The analysis' initializer is a natural place to put additional settings. We'll create a TrialStatusTable.__init__ method which takes in the option as a boolean, then modify compute to consume this option as well. Following this patterns allows users to specify all relevant settings before calling Client.compute_analyses while still allowing the underlying compute call to remain unchanged. Standarization of the compute call simplifies logic elsewhere in the stack.
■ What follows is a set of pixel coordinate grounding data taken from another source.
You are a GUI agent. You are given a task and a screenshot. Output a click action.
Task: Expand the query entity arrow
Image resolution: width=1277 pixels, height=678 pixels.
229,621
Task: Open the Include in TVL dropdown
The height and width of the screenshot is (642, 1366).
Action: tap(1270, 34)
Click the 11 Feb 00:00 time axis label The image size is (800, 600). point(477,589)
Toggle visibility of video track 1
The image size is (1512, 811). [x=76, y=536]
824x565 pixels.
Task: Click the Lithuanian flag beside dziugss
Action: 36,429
class TrialStatusTable(Analysis):
def __init__(self, as_fraction: bool) -> None:
super().__init__()

self.as_fraction = as_fraction

def compute(
self,
experiment: Experiment | None = None,
generation_strategy: GenerationStrategy | None = None,
adapter: Adapter | None = None,
) -> Sequence[AnalysisCard]:
trials_by_status = experiment.trials_by_status
denominator = len(experiment.trials) if self.as_fraction else 1

records = [
{"status": status.name, "count": len(trials) / denominator}
for status, trials in trials_by_status.items()
]

return [
# Use _create_analysis_card rather than AnalysisCard to automatically populate relevant metadata
self._create_analysis_card(
title="Trials by Status",
subtitle="How many trials are in each status?",
level=AnalysisCardLevel.LOW,
category=AnalysisCardCategory.INSIGHT,
df=pd.DataFrame.from_records(records),
)
]


cards = client.compute_analyses(analyses=[TrialStatusTable(as_fraction=True)])

Miscellaneous tips

  • Many analyses rely on the same infrastructure and utility functions -- check to see if what you need has already been implemented somewhere.
    • Many analyses require an Adapter but can use either the Adapter provided or the current Adapter on the GenerationStrategy -- extract_relevant_adapter handles this in a consistent way
    • Analyses which use an Arm as the fundamental unit of analysis will find the prepare_arm_data utility useful; using it will also lend the Analysis useful features like relativization for free
  • When writing a new PlotlyAnalysis check out ax.analysis.plotly.utils for guidance on using color schemes and unified tool tips
  • Try to follow consistent design patterns; many analyses take an optional list of metric_names on initialization, and interpret None to mean the user wants to compute a card for each metric present. Following these conventions makes things easier for downstream consumers.